→ Task item:
Below are some records. Set down exactly the line holding "The width and height of the screenshot is (1148, 1052)." and every later line through the end, omitting the pictures.

▬▬▬

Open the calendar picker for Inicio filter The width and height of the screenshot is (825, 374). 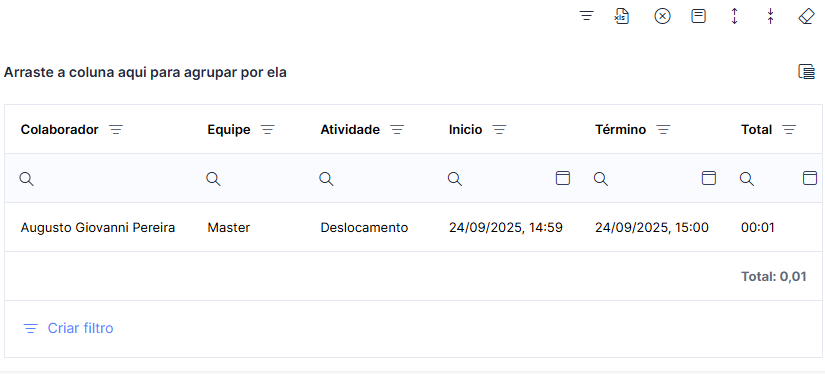tap(563, 178)
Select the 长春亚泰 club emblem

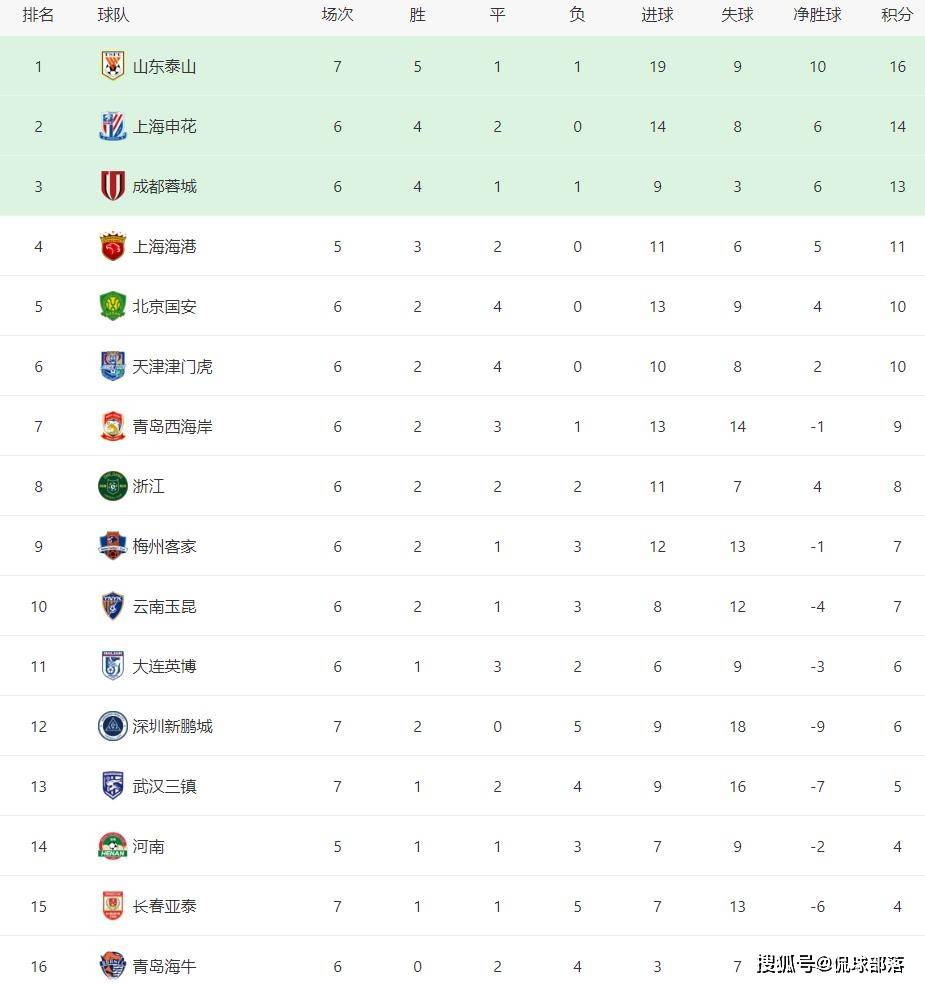(x=113, y=906)
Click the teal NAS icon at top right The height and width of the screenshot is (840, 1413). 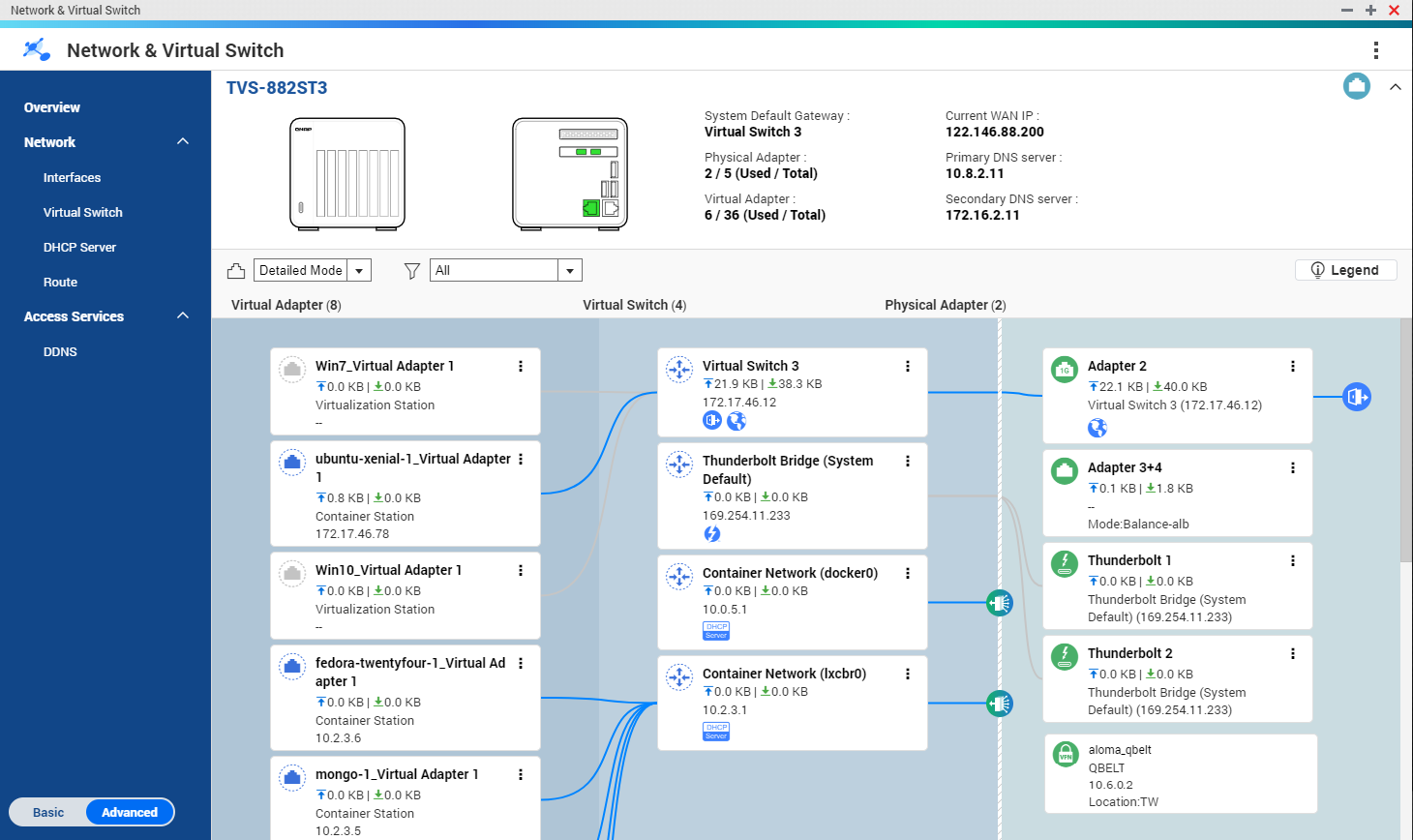[x=1356, y=86]
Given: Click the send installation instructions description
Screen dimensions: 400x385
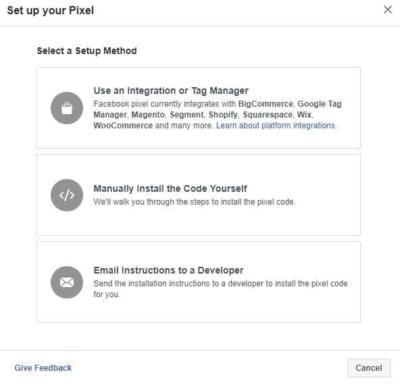Looking at the screenshot, I should (220, 289).
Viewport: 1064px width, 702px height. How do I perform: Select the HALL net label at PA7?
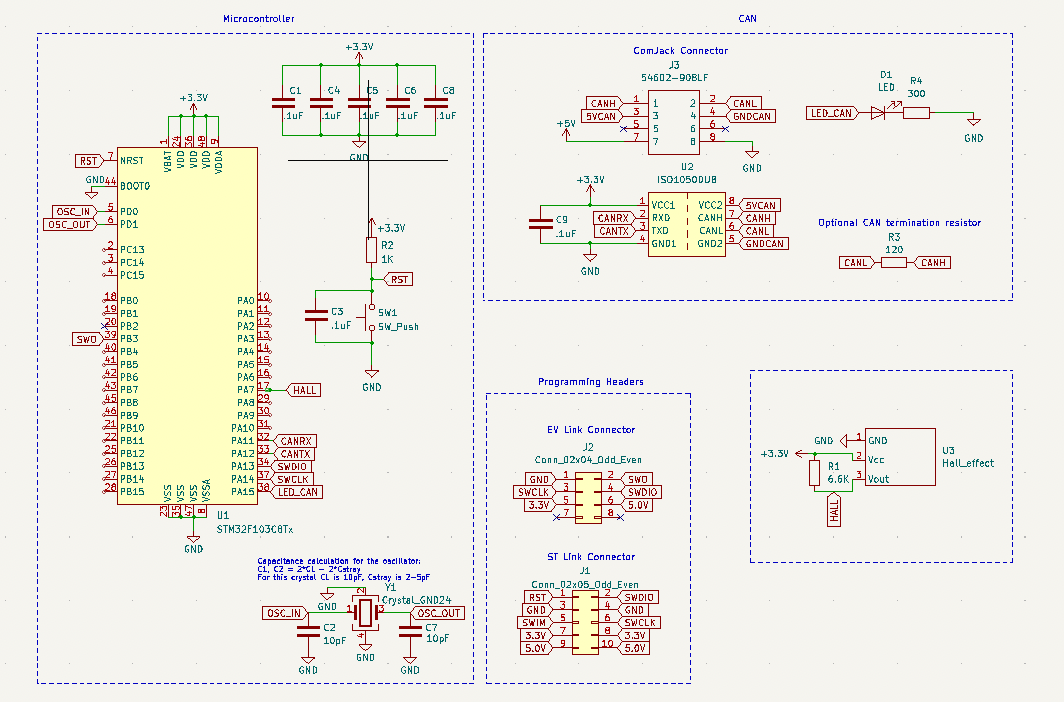coord(304,390)
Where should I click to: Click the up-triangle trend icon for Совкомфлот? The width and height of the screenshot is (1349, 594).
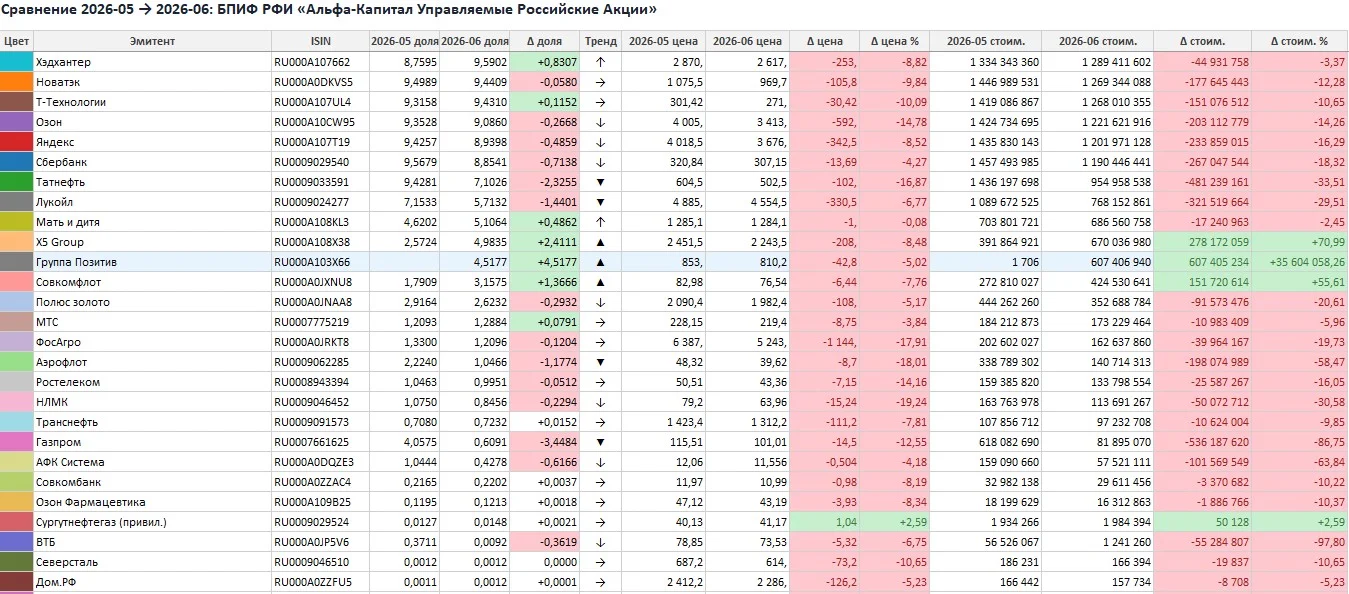601,282
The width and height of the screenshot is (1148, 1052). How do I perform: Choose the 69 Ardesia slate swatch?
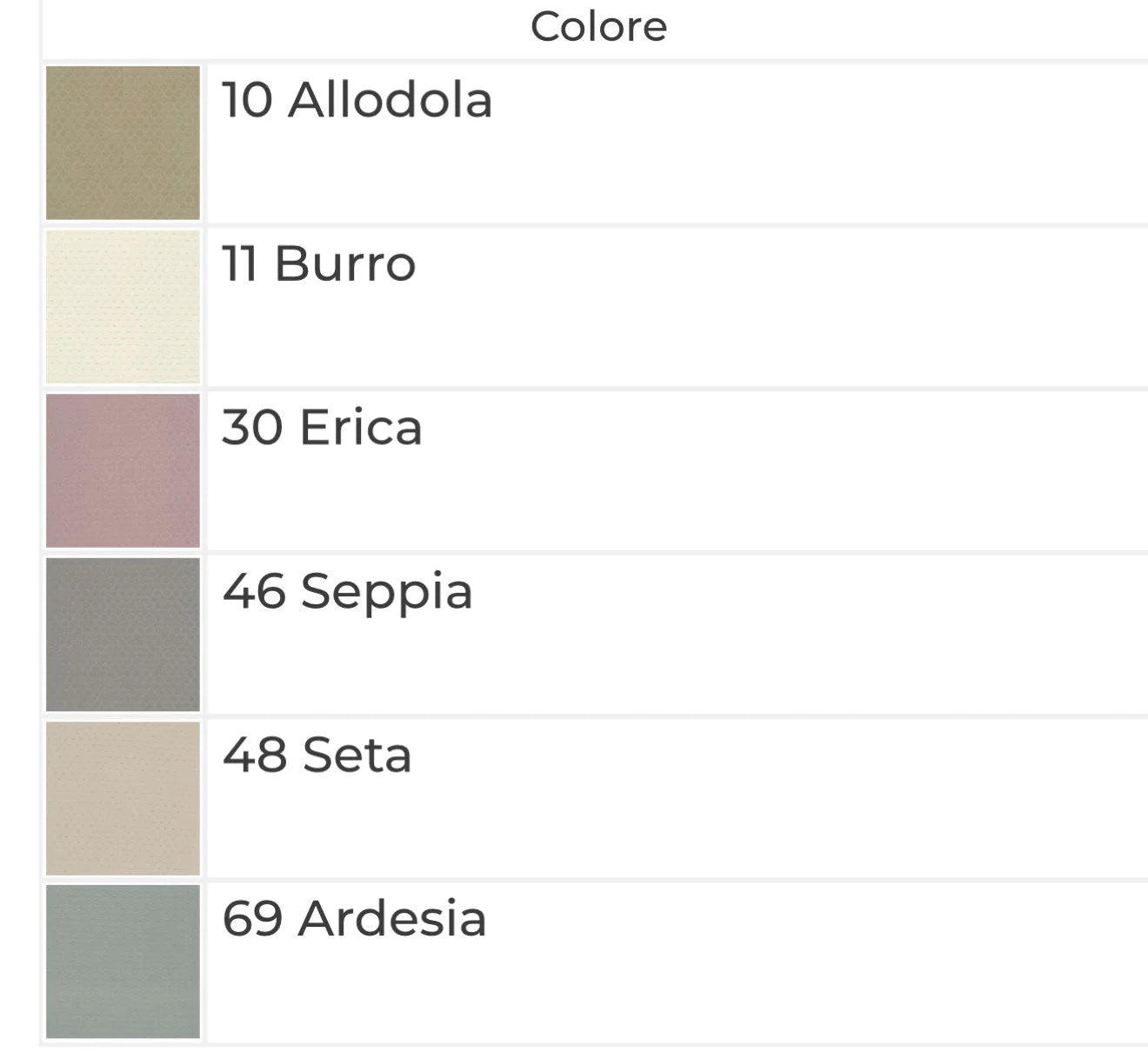click(123, 962)
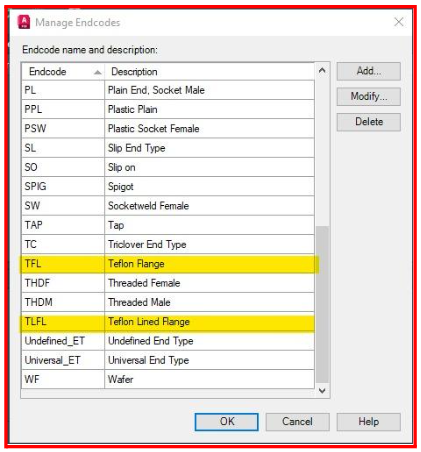Sort list by Endcode column arrow
The width and height of the screenshot is (421, 452).
[97, 72]

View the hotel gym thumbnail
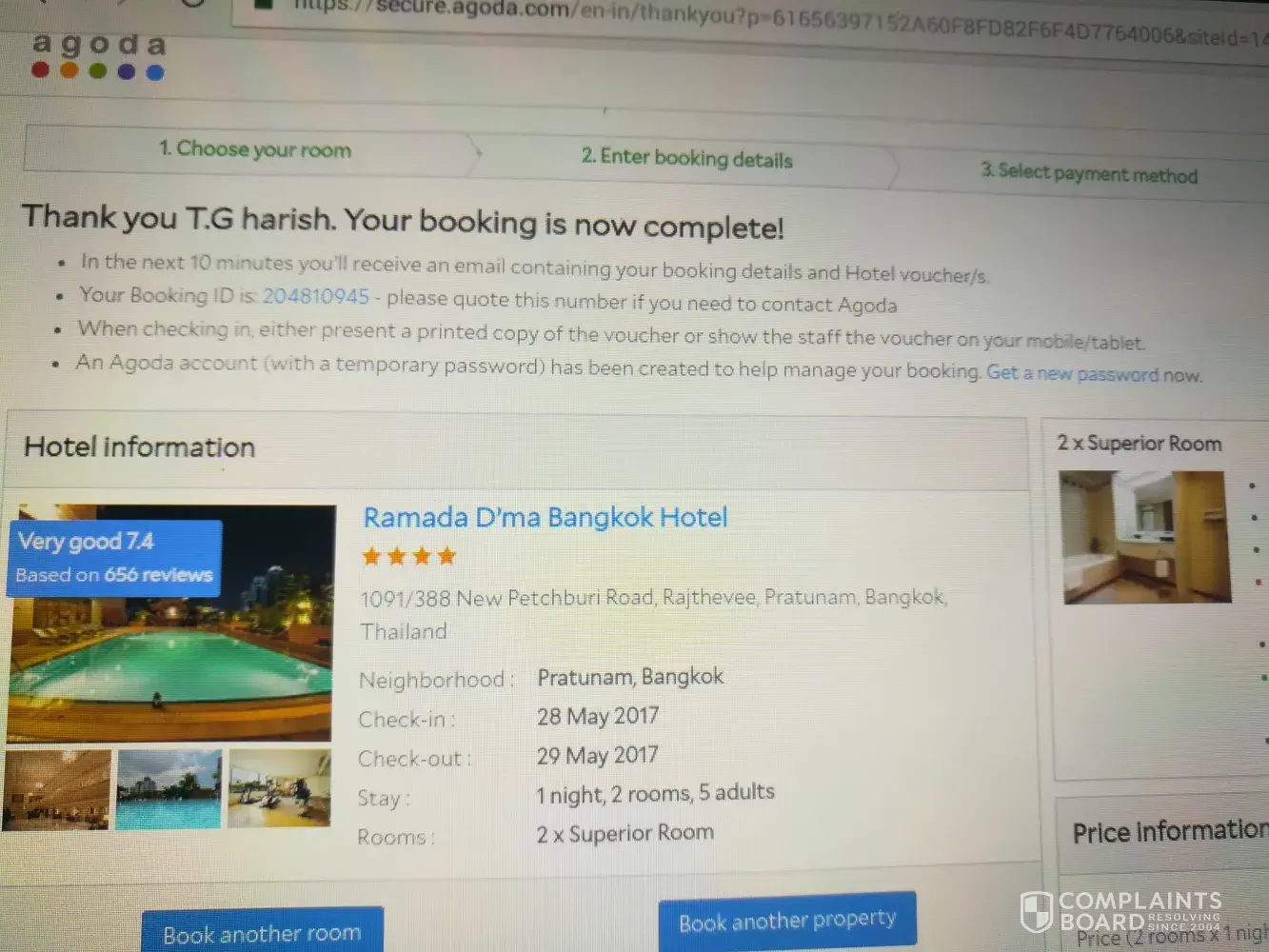(x=279, y=787)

▬▬▬

→ Output of the task:
The width and height of the screenshot is (1148, 1052). How do I perform: Choose the 69 Ardesia slate swatch?
click(123, 962)
Sort list by Endcode column arrow
The width and height of the screenshot is (421, 452).
[97, 72]

View the hotel gym thumbnail
(x=279, y=787)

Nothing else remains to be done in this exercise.